Точные приборы по крайней мере дадут вам шанс выровняться, даже если облако будет все время ползти вниз и коснется земли подобно опушке прозрачной мантии Бога. Но разобраться с горизонтом непросто. Небо полно ловушек и соблазнов. По свидетельствам летчиков, в облаках показатели приборов начинают прыгать, хотя, разумеется, это не так; лгали их собственные тела, не стрелки. Внутреннему уху в штопоре удобно. Даже после того, как вы все отладили и приборы указывают на прямой и ровный полет, поскольку так оно и есть, ваше ухо сопротивляется. Вы человек с завязанными глазами на вращающемся стуле. Жидкость в полукружном лабиринте все еще движется по спирали, и крошечные сенсорные волоски внушают вам, будто вы тоже движетесь по спирали. Ваше ухо умоляет вас вмешаться в управление, чтобы остановить движение по спирали. Иногда летчики слушаются и ввинчиваются в штопор по полной. Туманное небытие скрывает землю, истину.
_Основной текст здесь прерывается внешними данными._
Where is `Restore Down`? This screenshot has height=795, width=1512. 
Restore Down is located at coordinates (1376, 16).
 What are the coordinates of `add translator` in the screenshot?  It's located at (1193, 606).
Трудно верить датчикам, скоплению бездушных маленьких окошек на приборной доске, трудно сопротивляться требованиям тела, которые так же несомненны, как и то, что вы живете, дышите, погружаетесь в воронку смерти.
Но на самом деле все иначе. Внутри облака голова у вас идет кругом. Больше ничего.
* * *
На второй месяц шестнадцатого года Мэриен, в октябре, рушится фондовый рынок. Черный четверг. Черный вторник. Все уходит в штопор. Все разваливается.
Но Мэриен почти ничего не замечает. Уолл-стрит кажется далекой, а она все-таки летает.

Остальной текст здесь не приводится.